Era preciso tempo. A angústia se estabelece nos momentos de invigilância. Depois de estabelecida, cria culpados isentando o ser que a criou, tornando-o vítima. Uma vez vitima abraça o calhau da salvação e grita feito desesperado no mar em que afunda. Torna-se inseguro, frágil e presa fácil dos predadores. A angústia também cega e ensurdece e se vive como um ser que caminha na areia movediça e quanto mais tenta sair mais se afunda.

A menina moça tinha um grande trabalho pela frente. Ficou sabendo que depois que destruísse o núcleo daquela Efígie outras tantas surgiriam. Lembrou-se de algo que leu no interstício dos seus avanços:

“Você não existe. Você é uma Ilusão”

Agora sim, ela começava a entender essas coisas do ser e do existir. Há os que existem e outros que sabem que são.

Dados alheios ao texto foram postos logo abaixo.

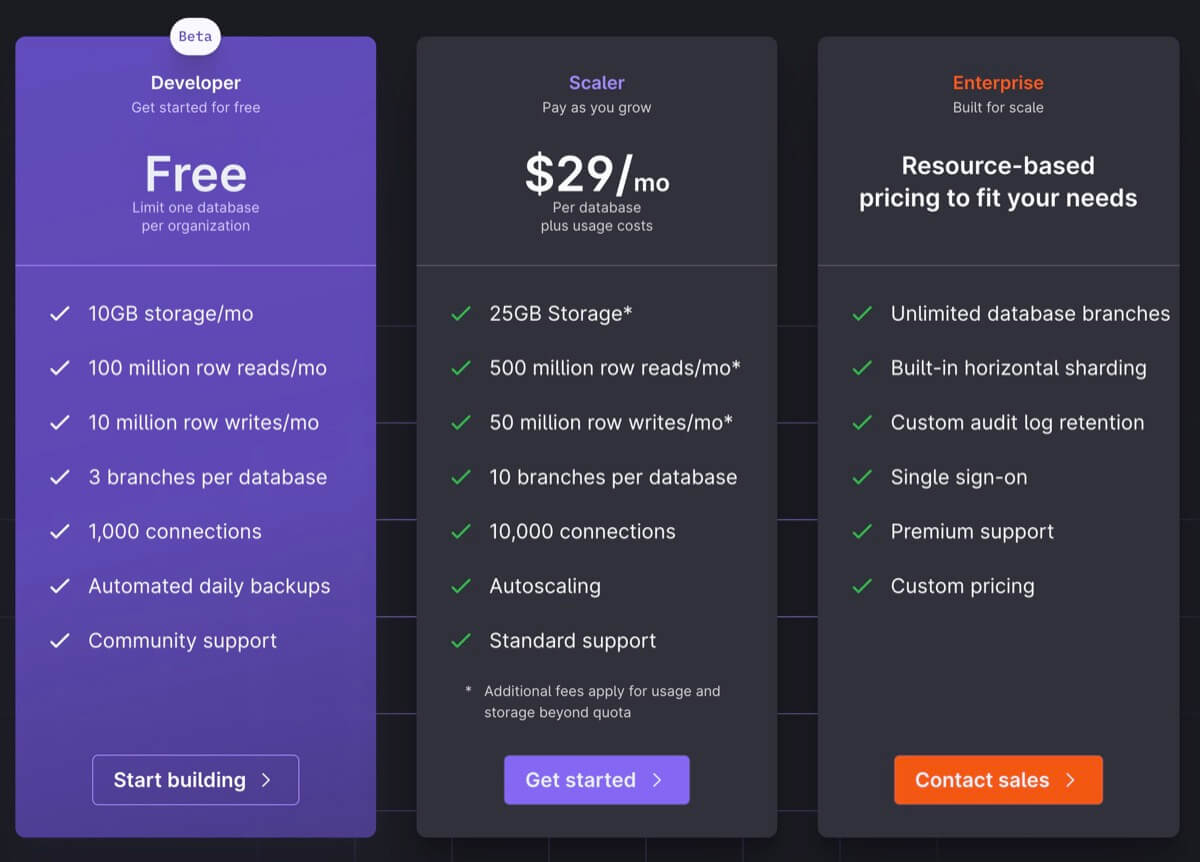Click the $29/mo price text
Image resolution: width=1200 pixels, height=862 pixels.
coord(597,175)
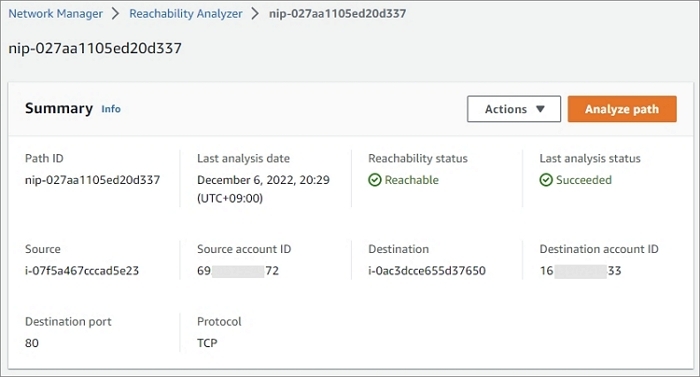Click the Reachable status text
This screenshot has height=377, width=700.
pos(412,180)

– Houve um tempo bem grande no qual eu não me cuidei e construí companhias indesejáveis e impeditivas do reto caminho. Elisa refletia sobre isso.

A Efígie da angústia falava forte ainda. Urrava feito fera tentando continuar. Naquele momento começou o processo de desconstrução daquilo que as irreverências antigas construíram. Seria um tempo longo dentro do eterno presente da Ilha. Milênios, talvez, no tempo pobre que se conta pelos ciclos da terra. Elisa não podia desanimar. É preciso cuidado, muito cuidado ao se decidir.